Technology Leads Europe, Banks Drive Athens
Nowadays, a daily trading value of around €150 million is considered low on the Athens Stock Exchange and indicative of cautious positioning. With the major European markets posting gains, the General Index in Athens comfortably reached 1,625.77 points with a +2.73% increase and trading volume at €152.4 million, of which €16.2 million were in block trades. Banks, Metlen, and TITAN (following its recent acquisition) took center stage on the board, with Alpha (+6.66%) standing out, Eurobank at €2.33 (+5.38%), National Bank at €8.714 (+2.52%), and Piraeus (+2.61%) at €4.64. Bank of Cyprus (+3.4%) at €5.48 led the rumors regarding index restructuring in MSCI and FTSE after Easter. In Europe, a shift in tariff policy on high-tech products led to gains across all tech stocks, but in Greece, banks were steering the market’s upward course. All of the Stassinopoulos Group’s stocks showed positive signs, with Cenergy (+3.45%) at €8.26, ELVALHALCOR (+2.9%), and parent company Viohalco (+2.6%). Yesterday was a good day for the stock market, with 106 stocks showing gains and only 16 showing losses.

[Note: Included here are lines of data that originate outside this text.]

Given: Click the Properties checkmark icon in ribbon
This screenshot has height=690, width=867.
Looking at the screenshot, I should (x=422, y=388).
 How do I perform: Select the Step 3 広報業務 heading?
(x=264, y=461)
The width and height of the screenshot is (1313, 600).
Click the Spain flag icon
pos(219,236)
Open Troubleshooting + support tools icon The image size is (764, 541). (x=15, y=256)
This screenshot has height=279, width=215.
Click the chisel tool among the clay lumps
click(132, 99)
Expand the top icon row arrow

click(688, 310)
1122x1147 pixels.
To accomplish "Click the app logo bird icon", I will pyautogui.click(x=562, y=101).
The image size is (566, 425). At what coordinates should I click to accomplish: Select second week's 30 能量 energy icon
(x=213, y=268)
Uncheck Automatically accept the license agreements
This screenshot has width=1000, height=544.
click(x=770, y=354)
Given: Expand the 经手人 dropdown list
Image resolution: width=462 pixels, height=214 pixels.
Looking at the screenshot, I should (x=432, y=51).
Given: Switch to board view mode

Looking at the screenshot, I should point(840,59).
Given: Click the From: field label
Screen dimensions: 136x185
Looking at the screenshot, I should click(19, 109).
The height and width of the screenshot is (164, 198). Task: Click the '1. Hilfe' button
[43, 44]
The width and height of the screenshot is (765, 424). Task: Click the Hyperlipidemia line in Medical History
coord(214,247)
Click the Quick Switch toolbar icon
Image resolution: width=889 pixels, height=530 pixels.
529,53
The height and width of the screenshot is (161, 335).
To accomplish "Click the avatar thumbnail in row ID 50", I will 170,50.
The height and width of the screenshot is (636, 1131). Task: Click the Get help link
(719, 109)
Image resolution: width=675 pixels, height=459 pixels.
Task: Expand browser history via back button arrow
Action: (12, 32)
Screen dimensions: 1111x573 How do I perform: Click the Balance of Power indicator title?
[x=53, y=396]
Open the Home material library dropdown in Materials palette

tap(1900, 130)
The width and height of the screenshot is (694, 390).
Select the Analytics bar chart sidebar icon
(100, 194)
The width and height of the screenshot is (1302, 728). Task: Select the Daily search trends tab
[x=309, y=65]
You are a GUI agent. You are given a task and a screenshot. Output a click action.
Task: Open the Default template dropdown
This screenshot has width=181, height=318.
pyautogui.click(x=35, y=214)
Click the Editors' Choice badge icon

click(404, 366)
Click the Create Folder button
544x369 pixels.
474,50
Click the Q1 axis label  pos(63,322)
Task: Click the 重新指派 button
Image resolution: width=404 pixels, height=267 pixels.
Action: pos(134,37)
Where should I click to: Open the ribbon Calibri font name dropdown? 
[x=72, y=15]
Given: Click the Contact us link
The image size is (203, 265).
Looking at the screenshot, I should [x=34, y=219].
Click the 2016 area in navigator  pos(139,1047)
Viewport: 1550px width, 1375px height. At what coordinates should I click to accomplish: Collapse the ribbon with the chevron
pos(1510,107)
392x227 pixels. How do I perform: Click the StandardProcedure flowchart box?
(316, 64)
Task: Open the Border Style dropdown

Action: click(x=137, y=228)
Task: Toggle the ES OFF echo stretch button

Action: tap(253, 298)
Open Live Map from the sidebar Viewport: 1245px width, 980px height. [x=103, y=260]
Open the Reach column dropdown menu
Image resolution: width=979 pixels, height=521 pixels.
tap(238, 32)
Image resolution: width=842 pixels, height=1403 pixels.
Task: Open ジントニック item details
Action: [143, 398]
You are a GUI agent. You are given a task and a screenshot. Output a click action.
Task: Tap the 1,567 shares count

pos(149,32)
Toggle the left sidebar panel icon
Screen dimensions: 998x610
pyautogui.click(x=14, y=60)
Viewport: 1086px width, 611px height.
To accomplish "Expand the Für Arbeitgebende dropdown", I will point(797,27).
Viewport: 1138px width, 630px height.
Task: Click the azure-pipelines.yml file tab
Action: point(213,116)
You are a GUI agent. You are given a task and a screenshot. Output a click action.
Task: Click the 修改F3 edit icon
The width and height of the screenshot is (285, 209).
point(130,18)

Douzoglou’s Capital Increase
You’ve already read on newmoney the recent “news” about Theodoros Douzoglou, the Greek-Venezuelan real estate investor, lately revolving around the (unclear) fate of the historic hotel “Pentelikon.” A hotel that has been “reopening” for years now, either under the “umbrella” of Hilton or other major operators—some of whom have turned out to have no idea what’s going on. Apart from that, I learned that his company, “Fjord Real Estate Development,” based near Syntagma, recently held an Extraordinary General Meeting of shareholders. I imagine gathering the participants wasn’t too difficult, as Mr. Douzoglou himself is both shareholder and manager. This took place on March 27, during which a decision (unanimous, I’d assume…) was made to increase the company’s share capital by €177,400 through the issuance of 35,480 new common registered shares, each with a nominal value of €5 and issued at par. All of them were acquired by the Cypriot company Carlali 7 Limited. It’s worth noting that this company is the sole shareholder of “Fjord Real Estate Development.” The process moved… lightning-fast, as confirmed by a manager’s act (i.e., Douzoglou’s) dated March 28, 2025, certifying the full payment of the capital increase of €177,400, as decided by the shareholders’ General Assembly on 27/03/2025.
Denmark Grabs Its Weapon
Danish Prime Minister Mette Frederiksen asked her fellow citizens to give up one day of their annual leave to fund the country’s defense program. At the same time, Denmark’s pension funds (like those in Canada) are pulling out of or freezing their investment plans in the U.S., citing concerns over Donald Trump’s unpredictable policy decisions. The U.S. stock market relies on investment confidence from abroad—on the money of big global investors, naturally, and on pension funds. Since early 2025, foreign investors have held a record 18% of U.S. stocks. Sixty years ago, in the 1960s, foreign investors held just 2% of U.S. stocks. By 2000, this figure had risen to 7%. Today it has reached 18%. Of this foreign investment on Wall Street, about 49% comes from European investors and 25% from the Americas.